The MAIN team (left to right) me; Anne Fernandez, PhD (Psychologist); Kristin Klevering, MSW; Jessica Mellinger, MD; G. Scott Winder, MD

Yet, I’m also pretty sure that alcoholism continues to ravage that patient’s already precarious mind and body. Indeed, despite the best efforts of MAIN clinicians, his prognosis is quite poor. It turns out both research and clinical efforts in alcoholic liver disease are woefully underrepresented in hepatology. The same is generally true of addiction within psychiatry. It takes a certain kind of person to persevere in building therapeutic alliance with patients whose addictions repeatedly sabotage their physical, mental and social lives. It takes a whole different breed to show up with sleeves rolled, radically loving and unconditionally ready to engage patients in a new line of change talk. After all, only with such an attitude is there a chance that the patient will leave feeling more empowered to confront their vicious disease than when they came in. That’s what the MAIN providers do on the regular.

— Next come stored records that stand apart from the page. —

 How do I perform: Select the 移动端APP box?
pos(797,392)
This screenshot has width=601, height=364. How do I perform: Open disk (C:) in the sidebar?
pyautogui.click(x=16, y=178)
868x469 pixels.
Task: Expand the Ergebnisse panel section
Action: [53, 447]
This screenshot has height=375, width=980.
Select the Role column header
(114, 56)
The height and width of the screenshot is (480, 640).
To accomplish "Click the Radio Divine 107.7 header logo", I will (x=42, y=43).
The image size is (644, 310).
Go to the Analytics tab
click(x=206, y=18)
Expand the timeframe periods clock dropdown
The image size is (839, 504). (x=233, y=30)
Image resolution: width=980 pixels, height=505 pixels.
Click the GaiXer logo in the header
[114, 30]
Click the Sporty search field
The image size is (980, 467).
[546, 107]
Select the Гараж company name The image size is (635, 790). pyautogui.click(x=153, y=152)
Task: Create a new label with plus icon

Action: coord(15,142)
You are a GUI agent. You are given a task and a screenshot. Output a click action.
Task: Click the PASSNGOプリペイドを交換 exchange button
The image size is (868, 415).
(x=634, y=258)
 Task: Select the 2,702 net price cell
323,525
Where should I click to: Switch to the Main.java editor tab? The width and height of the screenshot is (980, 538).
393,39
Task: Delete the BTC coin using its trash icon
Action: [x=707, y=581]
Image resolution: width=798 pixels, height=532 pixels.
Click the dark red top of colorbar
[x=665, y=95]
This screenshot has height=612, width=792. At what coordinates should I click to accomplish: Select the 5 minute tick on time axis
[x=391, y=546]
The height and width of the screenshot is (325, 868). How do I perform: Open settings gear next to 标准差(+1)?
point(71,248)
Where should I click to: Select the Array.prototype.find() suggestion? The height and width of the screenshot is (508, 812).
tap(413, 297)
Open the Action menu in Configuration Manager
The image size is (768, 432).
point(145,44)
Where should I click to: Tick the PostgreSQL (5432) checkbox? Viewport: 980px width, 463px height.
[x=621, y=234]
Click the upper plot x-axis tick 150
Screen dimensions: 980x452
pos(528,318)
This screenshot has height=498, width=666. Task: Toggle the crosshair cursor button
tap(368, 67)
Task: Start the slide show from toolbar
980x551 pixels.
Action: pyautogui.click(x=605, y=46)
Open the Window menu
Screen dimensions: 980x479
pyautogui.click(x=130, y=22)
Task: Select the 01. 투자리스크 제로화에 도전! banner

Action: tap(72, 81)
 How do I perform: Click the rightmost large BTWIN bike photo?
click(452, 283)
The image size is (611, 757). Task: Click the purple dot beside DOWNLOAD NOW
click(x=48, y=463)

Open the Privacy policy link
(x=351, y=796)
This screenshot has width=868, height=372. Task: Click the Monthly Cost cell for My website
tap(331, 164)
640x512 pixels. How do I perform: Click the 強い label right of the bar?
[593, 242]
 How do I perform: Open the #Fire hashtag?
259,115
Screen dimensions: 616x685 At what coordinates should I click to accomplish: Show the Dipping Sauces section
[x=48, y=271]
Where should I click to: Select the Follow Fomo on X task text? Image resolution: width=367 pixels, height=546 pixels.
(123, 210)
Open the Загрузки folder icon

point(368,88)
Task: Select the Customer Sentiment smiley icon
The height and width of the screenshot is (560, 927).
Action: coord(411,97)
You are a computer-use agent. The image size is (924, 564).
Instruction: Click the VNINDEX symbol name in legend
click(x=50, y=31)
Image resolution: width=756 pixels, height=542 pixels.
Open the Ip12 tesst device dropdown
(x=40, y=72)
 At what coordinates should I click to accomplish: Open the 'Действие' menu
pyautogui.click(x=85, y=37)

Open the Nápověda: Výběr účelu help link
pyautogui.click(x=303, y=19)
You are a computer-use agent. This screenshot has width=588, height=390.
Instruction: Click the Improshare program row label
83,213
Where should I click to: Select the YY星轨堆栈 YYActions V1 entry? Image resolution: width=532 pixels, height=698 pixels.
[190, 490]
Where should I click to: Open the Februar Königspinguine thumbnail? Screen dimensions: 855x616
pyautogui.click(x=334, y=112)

My Branches Apprenticeship Elective in MAIN has so far afforded me opportunities in longitudinal patient care, systems improvement and research, training in addiction pharmacology and psychotherapy, and an orientation to integrated care models. But to me its greatest value has been in forging close relationships with people I was able to pre-screen as role models. When I then asked Drs. Winder and Mellinger to speak to the Internal Medicine and Psychiatry Student Interest Groups this past February, they brought the same kind of all-in attitude they bring to patient care.

So, my advice to fellow medical students: as you advance through the sometimes mundane, often challenging world of core clerkships, keep an eye out for those one or two people who when you meet them, a little voice inside you asks how this person even exists. Then ask them about their side gigs.